Physical characteristics
- • location: west of Hillmersdorf
- • coordinates: 51°42′39″N 13°29′05″E﻿ / ﻿51.710840°N 13.484801°E
- • elevation: 92 m above sea level (NN)
- • location: Black Elster near Mönchenhöfe, (Saxony-Anhalt)
- • coordinates: 51°46′47″N 13°03′59″E﻿ / ﻿51.779733°N 13.066524°E
- • elevation: 73 m above sea level (NN)
- Length: 30 km
- Basin size: 177 km^{2}

Basin features
- Progression: Black Elster → Elbe → North Sea
- River system: Elbe

= Kremitz (river) =

The Kremitz is a river in the German states of Brandenburg and Saxony-Anhalt.
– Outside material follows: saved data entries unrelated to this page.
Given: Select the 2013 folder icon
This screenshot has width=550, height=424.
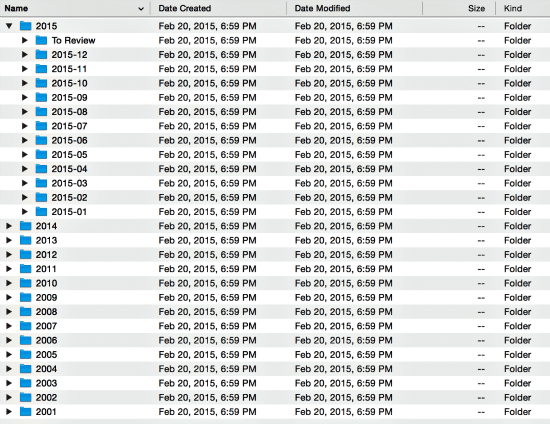Looking at the screenshot, I should pyautogui.click(x=26, y=240).
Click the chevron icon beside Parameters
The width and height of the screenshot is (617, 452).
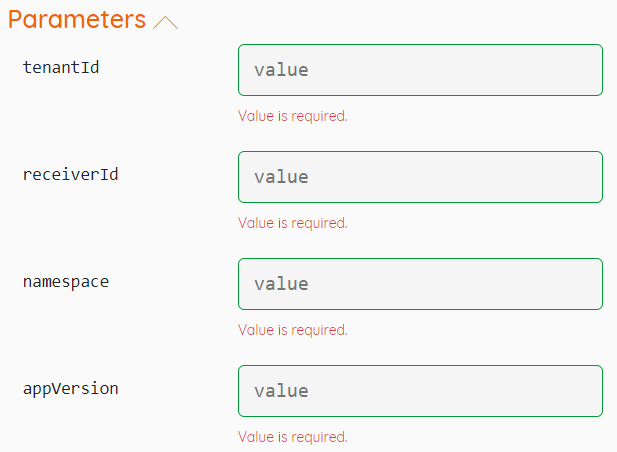point(165,22)
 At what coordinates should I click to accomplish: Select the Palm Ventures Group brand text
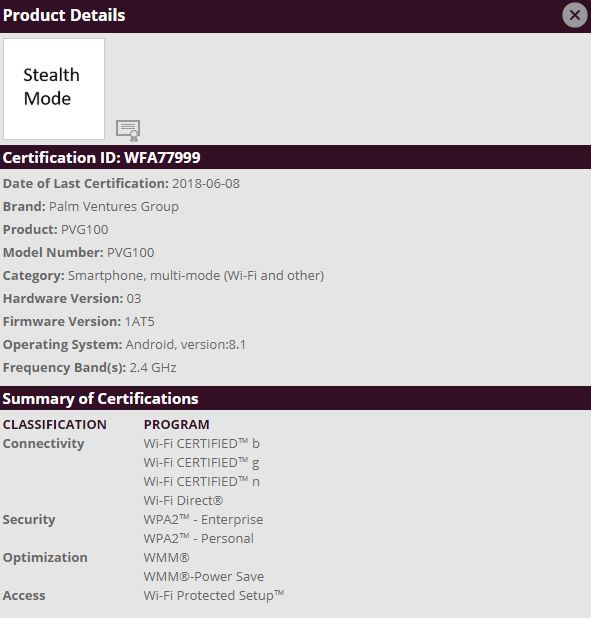114,207
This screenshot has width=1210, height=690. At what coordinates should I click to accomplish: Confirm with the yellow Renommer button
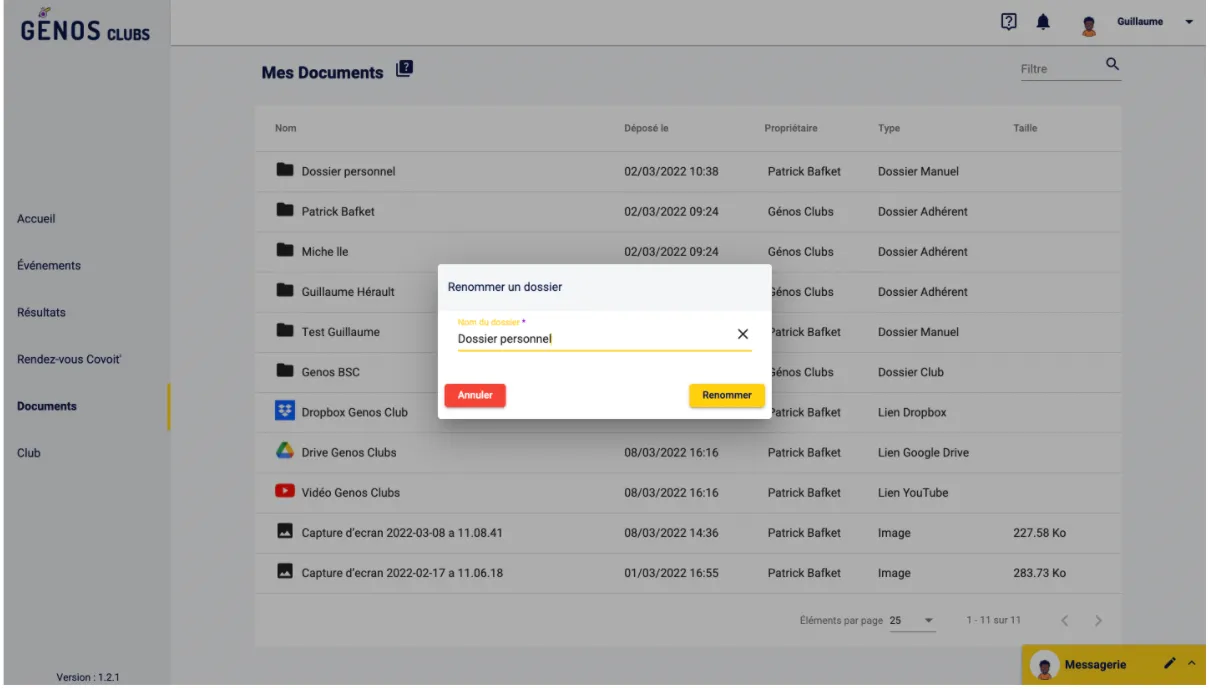pyautogui.click(x=726, y=395)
It is a right-hand tributary of the Black Elster, joining it near Mönchenhöfe in the county of Wittenberg. The part of the river which is located on the soil of Saxony-Anhalt is about six kilometres long. The Kremitz has eleven weirs. Just before its confluence with the Black Elster the river is dyked on its right bank. The longer section is in Brandenburg, where it rises near Hillmersdorf. The catchment of the Kremitz covers an area of over 177 square kilometres.